Le temperature miti accompagnate dalle piogge degli ultimi giorni in montagna hanno fortemente condizionato l’attività delle stazioni sciistiche in Francia, in particolare quelle situate in bassa montagna, determinando la chiusura di metà delle piste, secondo Domaines skiables de France (DSF).
“Avevamo iniziato le vacanze di Natale con una buona situazione dopo un’ondata di freddo e neve, ma dalla fine della scorsa settimana il clima mite e le piogge hanno portato alla chiusura di metà delle piste,” ha spiegato ad AFP Laurent Reynaud, delegato generale di Domaines skiables de France (DSF).
Le Alpi meridionali, con tre quarti dei versanti aperti, e le Alpi settentrionali, in particolare la Savoia, sono le meno penalizzate, ma negli altri massicci come i Pirenei (un quarto dei versanti aperti), i Vosgi o il Giura (meno di un quarto delle piste aperte), la situazione è più preoccupante.

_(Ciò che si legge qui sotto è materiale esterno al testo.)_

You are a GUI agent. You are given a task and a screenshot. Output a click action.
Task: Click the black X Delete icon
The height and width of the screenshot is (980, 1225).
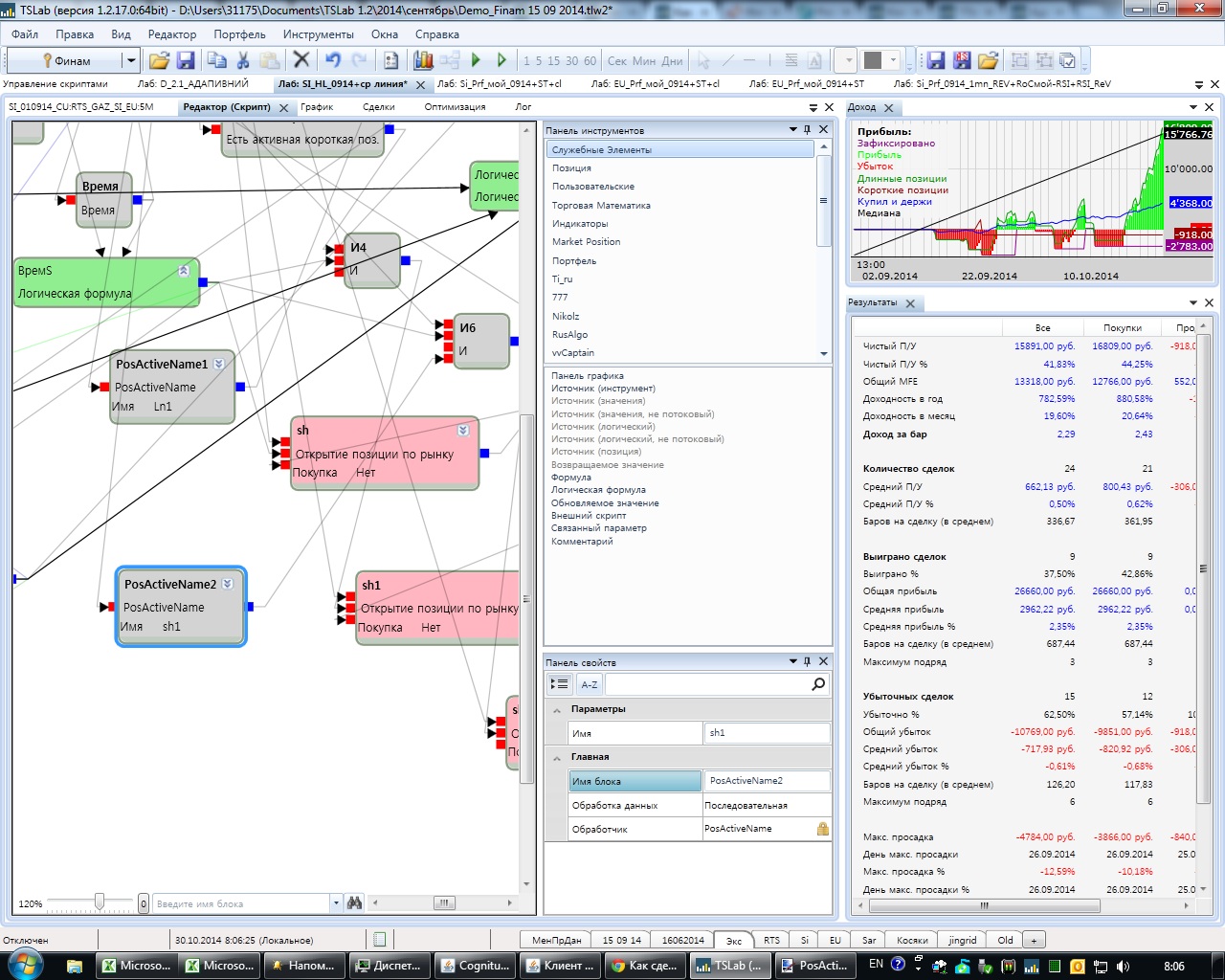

Così, molte località come La Pierre-Saint-Martin (Pirenei Atlantici), Saint-Pierre de Chartreuse/Le Planolet (Isère), Semnoz (Alta Savoia), Le Tanet (Vosgi) o Croix de Bauzon (Massiccio Centrale) hanno dovuto chiudere le strutture negli ultimi giorni.
“In alcune zone potrebbe aver piovuto fino a 2000 metri di altitudine” ha dichiarato questo François Gaillard, direttore dell’agenzia France Montagne, ai microfoni di France Info. Le stazioni tra i 1500 e i 2000 metri sono le più penalizzate.